Retype all entries exactly as they stand, excluding pictures.

Start of DATA TO PROCESS

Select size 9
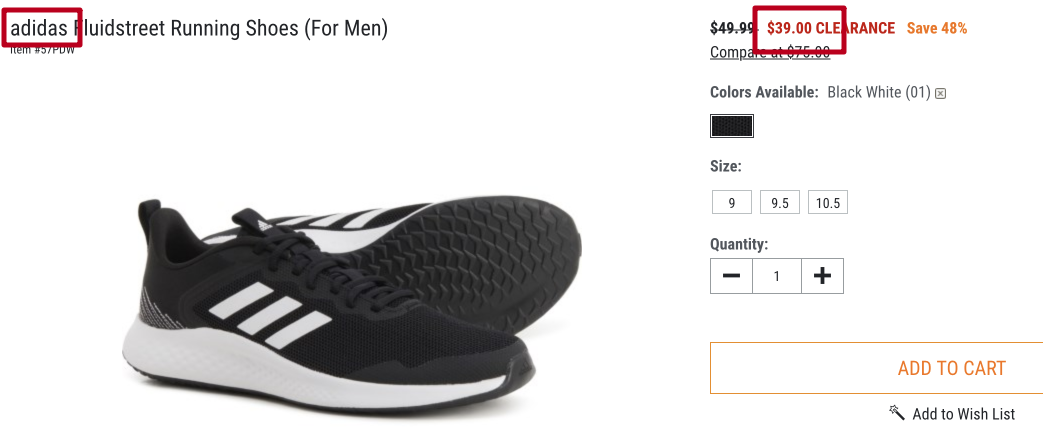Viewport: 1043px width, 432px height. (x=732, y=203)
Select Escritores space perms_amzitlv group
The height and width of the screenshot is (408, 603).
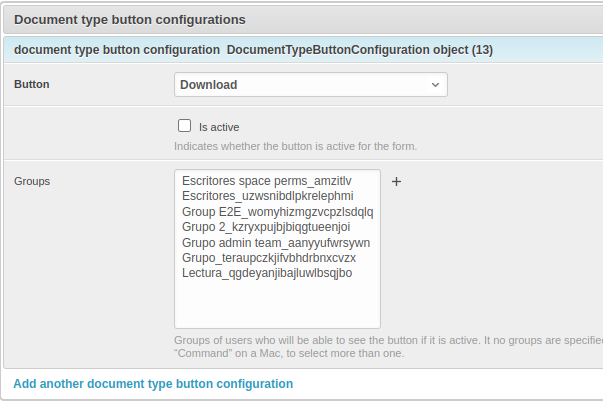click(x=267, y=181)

End of DATA TO PROCESS

- _FINISHED TASK_:
Select size 9
Viewport: 1043px width, 432px height. (x=732, y=203)
Select Escritores space perms_amzitlv group
The height and width of the screenshot is (408, 603).
click(x=267, y=181)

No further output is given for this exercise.